The Most Commonly Used Four-Letter Word in the Mortgage Business: FICODave SullivanFair Isaac Company, credit score, FICOAlmost every mortgage professional will tell you-as four letter words go, FICO is a pretty bad
one. What does FICO mean anyway? FICO is a score that was developed by Fair Isaac
Company, a California-based company specializing in the construction of statistical scoring
models. This score is a single number ranging from 350 to 900, and is calculated using past
credit history data. Fair Isaac developed this scoring model using millions of actual consumer
credit data files to develop a complex and secret mathematical algorithm. And since FICO is the
developer and owner of the model, it is proprietary. Consequently, it is impossible to know
exactly all the credit variables considered and how they are weighed by FICO.

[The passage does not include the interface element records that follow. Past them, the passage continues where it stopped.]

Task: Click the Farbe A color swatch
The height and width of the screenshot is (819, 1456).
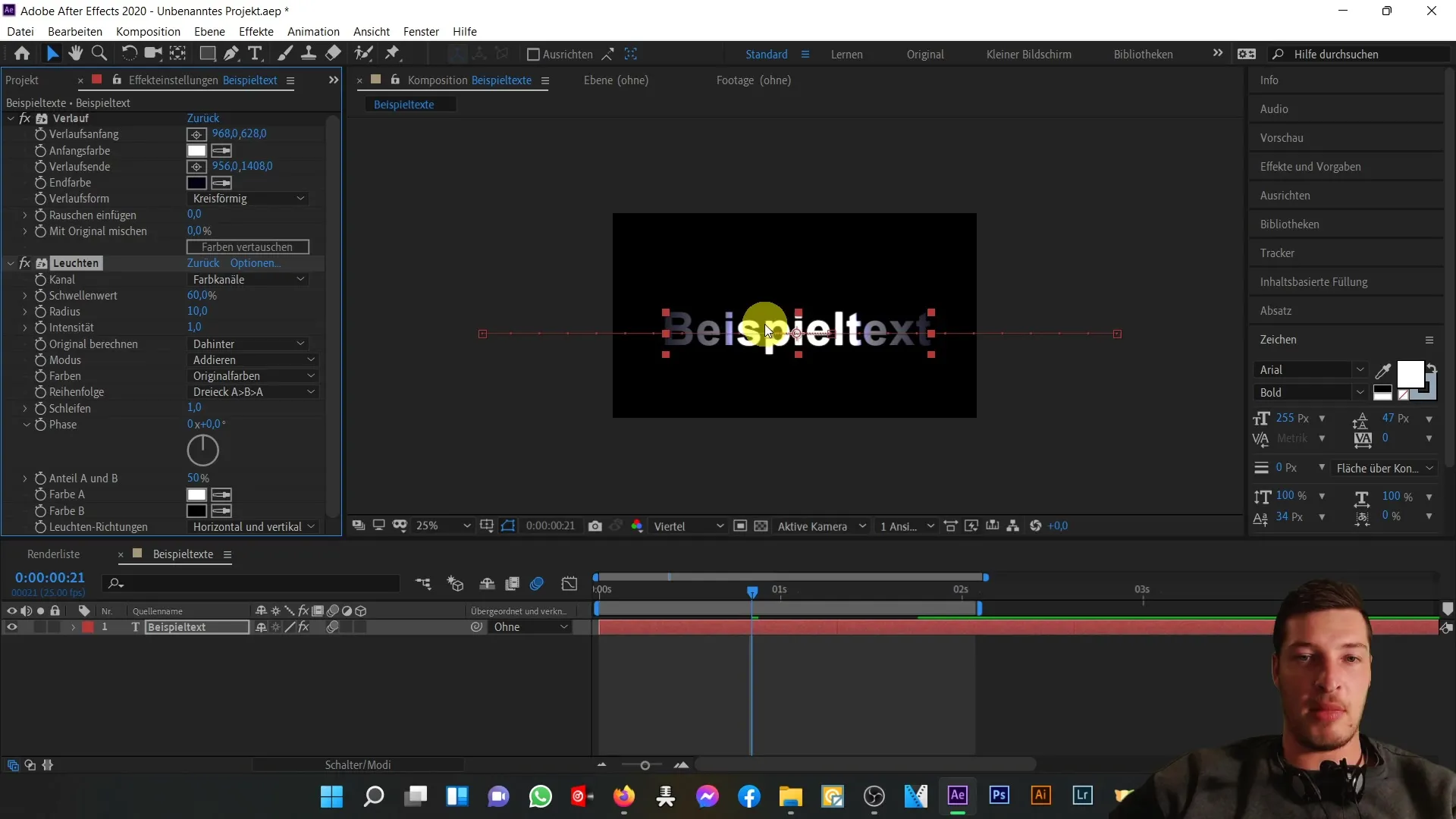Action: pos(196,494)
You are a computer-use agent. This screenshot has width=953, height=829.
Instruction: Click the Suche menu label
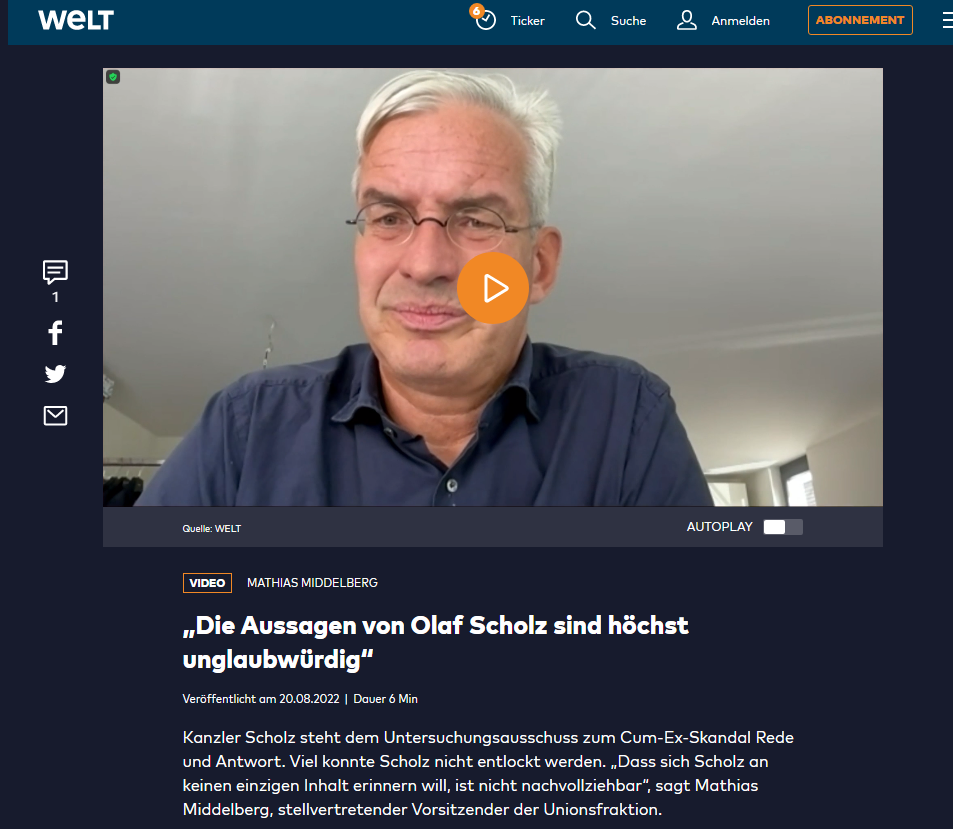628,21
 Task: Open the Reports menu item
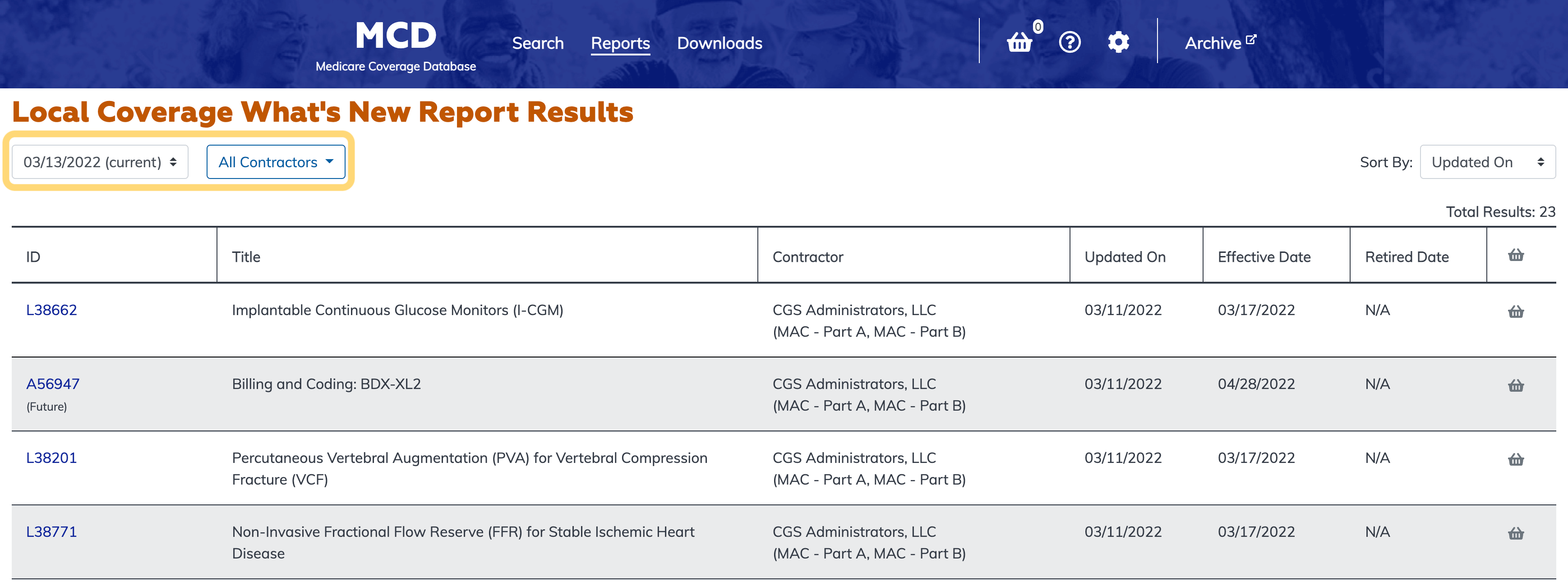pyautogui.click(x=620, y=43)
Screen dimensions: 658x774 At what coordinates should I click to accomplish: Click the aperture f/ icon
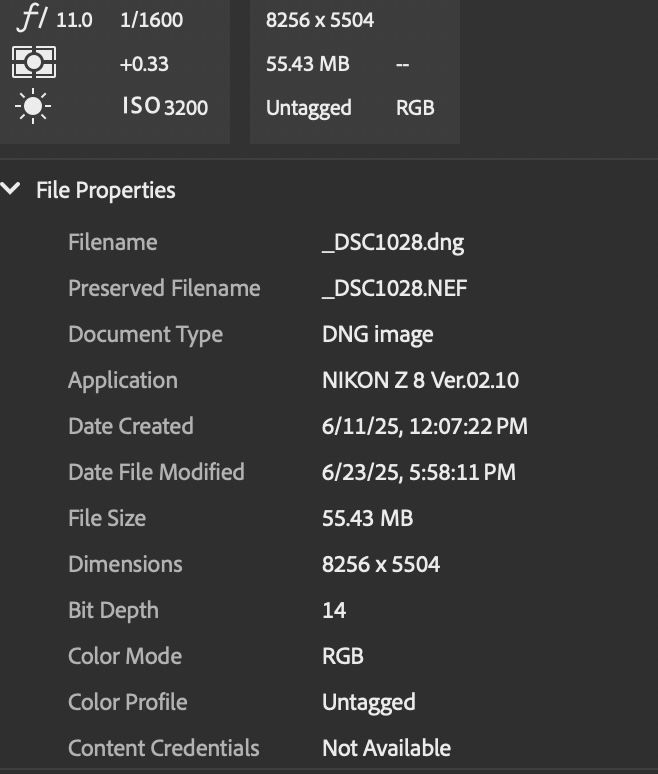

Each Bureau calls its FICO score something different (Equifax-Beacon, Trans Union-Empirica,
Experian-Fair Isaac), but the score it represents is the same no matter what bureau is used. The
risk is defined in the number of accounts that default based on the score. Some example ranges
++Scores below 601 yield 8 good loans for each bad one
++Scores from 700-729 yield 129 good loans for each bad one
++Scores at or above 800 yield 1,292 good loans for each bad one
Overall, the scores that are generated are a good predictor of a bad loan. They should be used to
alert the lender that more investigation is needed, rather than using it to deny a loan. After all,
you do pay big bucks to verify, update, correct, and supplement your borrowers' credit.
The FICO score supplied is obtained from the bureaus and based solely on the "raw credit" as
delivered by Trans Union, Experian and Equifax. What if your borrowers have a number of
derogatory items on their credit that were either reported in error or have been recently settled? It
means you will most likely receive a pretty clean RMCR, but the score will be unjustly low
because it will continue to reflect the original inaccurate raw credit. The bottom line is, without
the rights to the scoring matrix, we have no control over the final score.
What we do know is that the model contains 33 variables that were found in combination to be
most predictive of an individual's future ability to repay a loan. These variables are grouped by
FICO into five categories:
++Previous credit performance
++Current level of debt
++Amount of time that the credit has been in use
++Pursuit of new credit
++Types of credit available
FICO's model evaluates how these variables interrelate and, supposedly, how the interaction will
likely affect mortgage performance. By evaluating the historical performance of loans with
borrowers' credit characteristics, FICO claims that they can tell us something about the future
performance of loans with similar credit characteristics (i.e. the risk of extending credit).
Accompanying every score are four "reason codes." These codes identify 4 of the 33 variables
that have the most influence on lowering the credit score. This gives us some insight into the
credit score. Examples of reason codes are:
++Too few accounts paid as agreed
++Too many inquiries in the last 12 months
++Proportion of balances to credit limit is too high on revolving accounts
(Note: three out of these four reason codes don't even apply to the mortgage industry.)
How can I improve my borrower's credit score now?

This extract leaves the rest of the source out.